As of its strategy day on Tuesday 24 January 2023, Albemarle wants to essentially triple its annual output from around 200-200 kilotonnes at the end of 2022 to 400-650 kilotonnes of lithium by 2030. That’s quite a lot of capacity, so what are the key execution risks you foresee?
You mentioned Albemarle starting up Kings Mountain again, potential permitting or restart issues and how Piedmont has had significant local regulatory pushback in the same general area while building its mine. Do you anticipate the issues Piedmont went through are the same the company will face in trying to restart Kings Mountain, given that it’s the planned feedstock linkage for the mega-flex facility?
Assuming there are any issues with the reopening of Kings Mountain, do you think there are alternative feedstock linkages possible for Albemarle’s mega-flex facility?

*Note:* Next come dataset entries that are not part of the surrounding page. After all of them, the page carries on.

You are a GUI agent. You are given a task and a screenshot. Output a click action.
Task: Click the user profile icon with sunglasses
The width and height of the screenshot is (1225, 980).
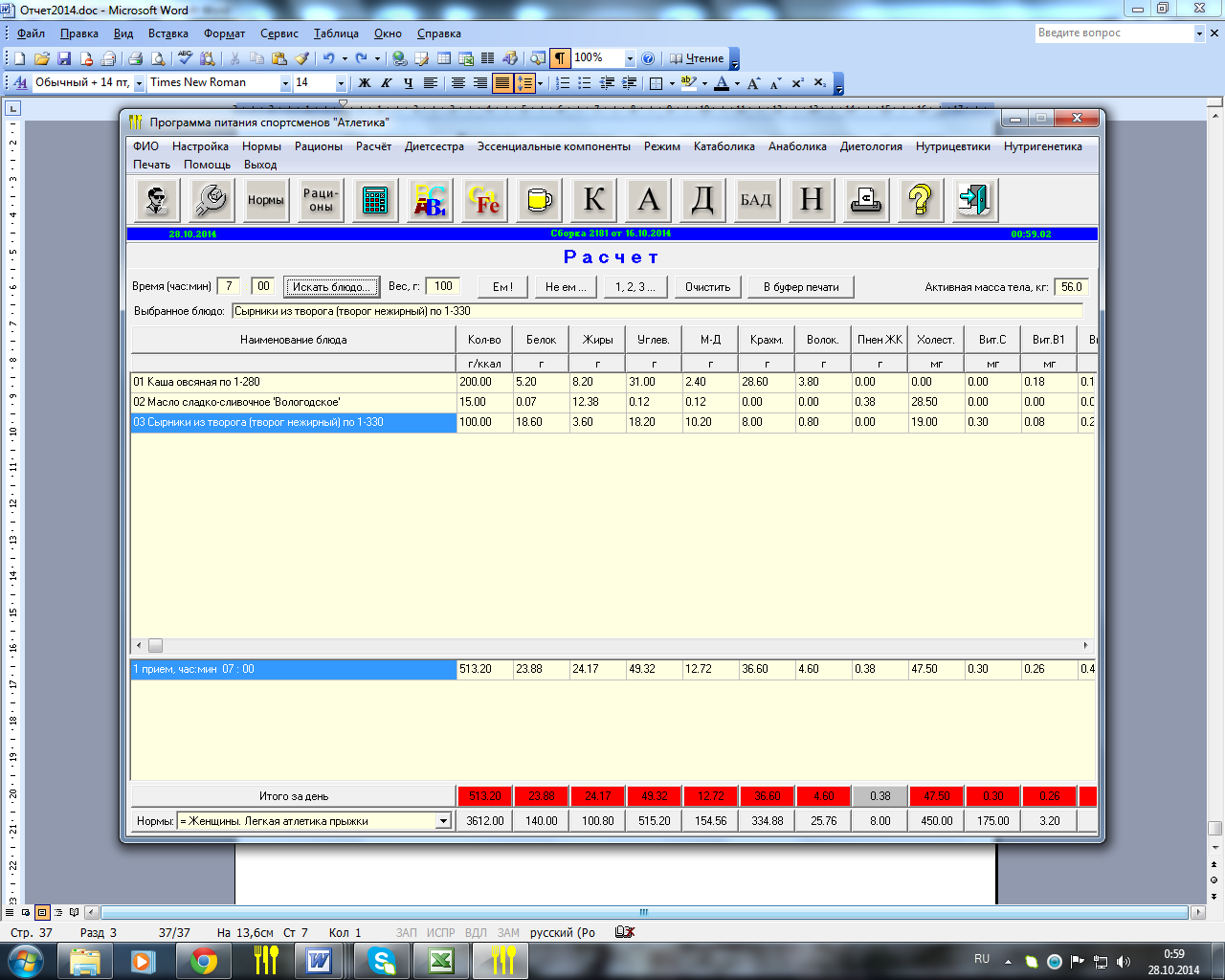[x=157, y=200]
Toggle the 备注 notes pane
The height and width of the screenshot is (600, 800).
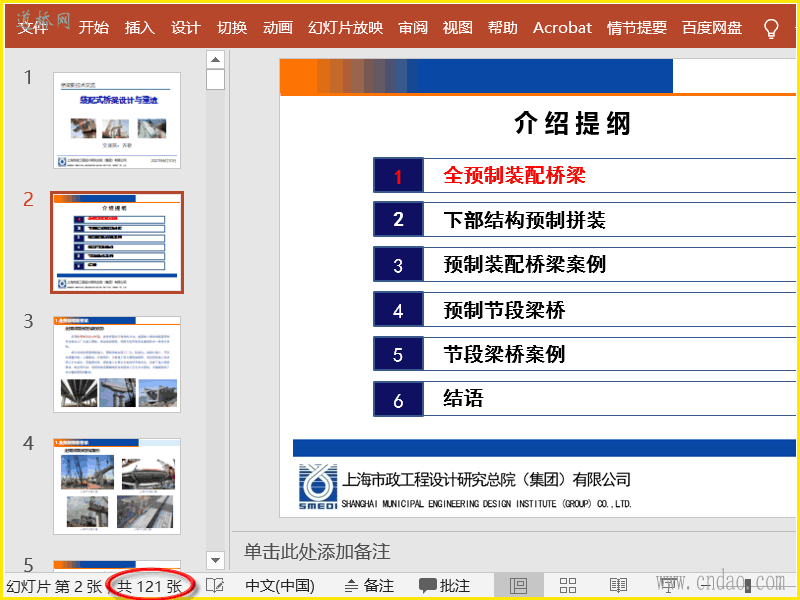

The company has planned the capacity to be 100 kilotonnes of LCE, so could it just get the feedstock from elsewhere if it faces issues with getting Kings Mountain back up and running?
What are your views on Albemarle’s capital costs as a result of the ambitious expansion plans and potential related funding constraints? The company’s CAPEX for 2023 was projected at USD 1.7bn-1.9bn and because of all the capacity coming online, that CAPEX is projected to rise from USD 2bn to up to USD 4bn-4.4bn by 2027. That’s obviously a big shift, over 2x what’s projected for 2022 and higher than any CAPEX I’ve seen in recent history for it. Given that substantial uplift in CAPEX and capital spending requirements, how much of a financing constraint do you think it faces?
Do you think Albemarle would be able to self-fund just from retained earnings, or do you anticipate a move to the capital markets in the near term in order to underwrite some of the capacity under development?
Albemarle has significant investment in Australia, in Kemerton, Talison and Wodgina. When could cash start to flow here? What did you see as the pros and cons of the company’s investments in Australia?
Do you think Albemarle would take the expansion option it has for 100 kilotonnes of lithium carbonate capacity at Kemerton? Could the company double down in Australia, or has the outlook on the country soured at all?